Page MenuHomePhabricator

Write a client that consumes the RDF update stream from https://stream.wikimedia.org/ and update a triple store
Open, Needs TriagePublic

Description

In the wdqs code we consume the RDF update stream from kafka using the KafkaStreamConsumer class. A similar implementation should be written to work on top of HTTP EventStreams.

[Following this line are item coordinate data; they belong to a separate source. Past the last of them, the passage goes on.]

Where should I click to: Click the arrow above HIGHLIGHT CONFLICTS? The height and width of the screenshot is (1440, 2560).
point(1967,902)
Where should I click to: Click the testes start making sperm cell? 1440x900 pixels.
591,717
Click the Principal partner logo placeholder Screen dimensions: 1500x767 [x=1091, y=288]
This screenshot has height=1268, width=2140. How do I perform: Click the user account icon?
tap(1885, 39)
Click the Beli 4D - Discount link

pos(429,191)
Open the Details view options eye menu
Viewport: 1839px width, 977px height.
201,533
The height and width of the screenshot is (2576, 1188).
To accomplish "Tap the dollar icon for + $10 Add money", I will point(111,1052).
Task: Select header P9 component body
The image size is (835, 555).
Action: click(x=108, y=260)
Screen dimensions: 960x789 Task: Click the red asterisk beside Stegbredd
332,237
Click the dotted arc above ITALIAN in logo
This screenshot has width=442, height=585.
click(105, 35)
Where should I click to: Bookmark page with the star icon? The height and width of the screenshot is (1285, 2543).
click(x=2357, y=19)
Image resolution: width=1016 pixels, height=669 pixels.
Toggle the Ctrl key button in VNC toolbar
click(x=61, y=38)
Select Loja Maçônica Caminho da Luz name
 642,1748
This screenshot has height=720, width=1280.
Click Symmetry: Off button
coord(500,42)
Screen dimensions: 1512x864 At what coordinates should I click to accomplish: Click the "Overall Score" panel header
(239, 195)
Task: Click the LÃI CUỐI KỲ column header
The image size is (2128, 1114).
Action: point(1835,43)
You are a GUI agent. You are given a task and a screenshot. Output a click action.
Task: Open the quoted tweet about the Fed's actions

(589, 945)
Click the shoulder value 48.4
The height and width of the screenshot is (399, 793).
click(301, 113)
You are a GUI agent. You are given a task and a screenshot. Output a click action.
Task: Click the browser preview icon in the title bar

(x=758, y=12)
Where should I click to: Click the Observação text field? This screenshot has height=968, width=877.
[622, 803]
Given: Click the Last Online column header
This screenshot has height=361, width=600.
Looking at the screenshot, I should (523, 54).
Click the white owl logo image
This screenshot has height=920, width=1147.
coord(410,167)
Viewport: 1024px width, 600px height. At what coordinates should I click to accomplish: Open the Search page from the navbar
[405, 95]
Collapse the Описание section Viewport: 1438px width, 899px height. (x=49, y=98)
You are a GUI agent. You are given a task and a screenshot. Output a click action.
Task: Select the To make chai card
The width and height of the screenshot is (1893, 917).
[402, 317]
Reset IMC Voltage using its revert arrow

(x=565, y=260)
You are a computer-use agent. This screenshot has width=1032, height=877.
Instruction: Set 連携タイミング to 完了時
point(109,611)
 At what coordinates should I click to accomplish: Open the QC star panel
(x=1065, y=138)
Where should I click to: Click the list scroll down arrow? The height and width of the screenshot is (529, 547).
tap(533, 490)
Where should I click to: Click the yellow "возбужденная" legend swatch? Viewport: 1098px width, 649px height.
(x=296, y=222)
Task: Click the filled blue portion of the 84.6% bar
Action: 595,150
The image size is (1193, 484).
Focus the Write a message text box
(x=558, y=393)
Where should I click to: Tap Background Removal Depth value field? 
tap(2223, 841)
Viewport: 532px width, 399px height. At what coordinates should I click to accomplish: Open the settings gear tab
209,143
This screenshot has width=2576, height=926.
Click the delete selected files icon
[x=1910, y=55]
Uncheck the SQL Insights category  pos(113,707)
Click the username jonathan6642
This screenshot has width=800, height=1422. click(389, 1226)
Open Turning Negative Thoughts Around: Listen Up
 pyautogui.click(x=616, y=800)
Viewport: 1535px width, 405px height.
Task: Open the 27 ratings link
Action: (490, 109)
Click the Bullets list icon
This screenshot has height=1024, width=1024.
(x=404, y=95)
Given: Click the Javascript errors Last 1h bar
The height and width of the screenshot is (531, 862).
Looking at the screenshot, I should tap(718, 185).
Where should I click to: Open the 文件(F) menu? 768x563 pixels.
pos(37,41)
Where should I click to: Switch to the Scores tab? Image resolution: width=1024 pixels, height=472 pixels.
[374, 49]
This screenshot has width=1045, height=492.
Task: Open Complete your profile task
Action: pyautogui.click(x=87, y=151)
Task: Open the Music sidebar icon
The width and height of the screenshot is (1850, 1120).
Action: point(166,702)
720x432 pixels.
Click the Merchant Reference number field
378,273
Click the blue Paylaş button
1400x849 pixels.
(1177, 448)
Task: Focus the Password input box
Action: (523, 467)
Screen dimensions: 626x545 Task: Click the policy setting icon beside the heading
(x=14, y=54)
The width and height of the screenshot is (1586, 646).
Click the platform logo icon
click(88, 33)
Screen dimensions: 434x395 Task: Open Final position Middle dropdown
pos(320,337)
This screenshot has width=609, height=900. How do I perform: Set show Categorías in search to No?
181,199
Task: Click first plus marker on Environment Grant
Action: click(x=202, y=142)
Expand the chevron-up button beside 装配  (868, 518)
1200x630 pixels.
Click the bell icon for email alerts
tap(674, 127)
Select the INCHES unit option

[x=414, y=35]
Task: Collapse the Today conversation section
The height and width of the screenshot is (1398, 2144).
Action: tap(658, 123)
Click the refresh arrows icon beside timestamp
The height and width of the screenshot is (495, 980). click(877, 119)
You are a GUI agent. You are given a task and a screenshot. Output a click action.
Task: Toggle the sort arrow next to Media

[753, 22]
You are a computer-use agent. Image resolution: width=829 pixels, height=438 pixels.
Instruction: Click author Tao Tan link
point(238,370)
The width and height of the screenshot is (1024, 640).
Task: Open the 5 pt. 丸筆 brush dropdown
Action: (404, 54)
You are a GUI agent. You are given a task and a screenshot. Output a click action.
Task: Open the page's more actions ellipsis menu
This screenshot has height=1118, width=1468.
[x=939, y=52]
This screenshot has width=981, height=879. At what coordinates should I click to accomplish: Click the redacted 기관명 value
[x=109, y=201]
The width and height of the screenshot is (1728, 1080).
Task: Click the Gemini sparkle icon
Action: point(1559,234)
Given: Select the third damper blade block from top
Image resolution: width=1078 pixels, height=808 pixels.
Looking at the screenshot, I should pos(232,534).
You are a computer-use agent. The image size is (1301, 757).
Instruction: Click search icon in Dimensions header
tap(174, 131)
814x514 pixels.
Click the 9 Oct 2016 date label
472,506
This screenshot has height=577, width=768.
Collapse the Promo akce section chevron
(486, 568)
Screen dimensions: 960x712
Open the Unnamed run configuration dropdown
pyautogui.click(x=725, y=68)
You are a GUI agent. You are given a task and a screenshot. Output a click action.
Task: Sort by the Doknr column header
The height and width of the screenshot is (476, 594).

The features it must provide are:

  • implement StreamConsumer
  • offsets handling and persistance (which is provided when consuming directly from kafka)
    • it knows what to do on the first run (infer the initial offset possibly using the triple store itself scanning select (min(?date) as ?start) { wikibase:Dump schema:dateModified ?date } LIMIT 1)
    • it knows how to resume operations
  • Adapt or add a new main to run it based on a set of parameters
  • Use the same batching/compression technique (see PatchAccumulator)
  • ideally populate the same set of metrics

AC:

  • a triple compatible with SPARQL 1.1 Update operations and loaded with a munged wikidata dump can be updated outside of the WMF infrastructure using HTTP event streams.

Event Timeline

Good point. IIRC we wrap and support this API in Python.

If feasible, I'd lean towards decoupling this consumer from wikimedia-event-utilities to facilitate adoption outside of WMF.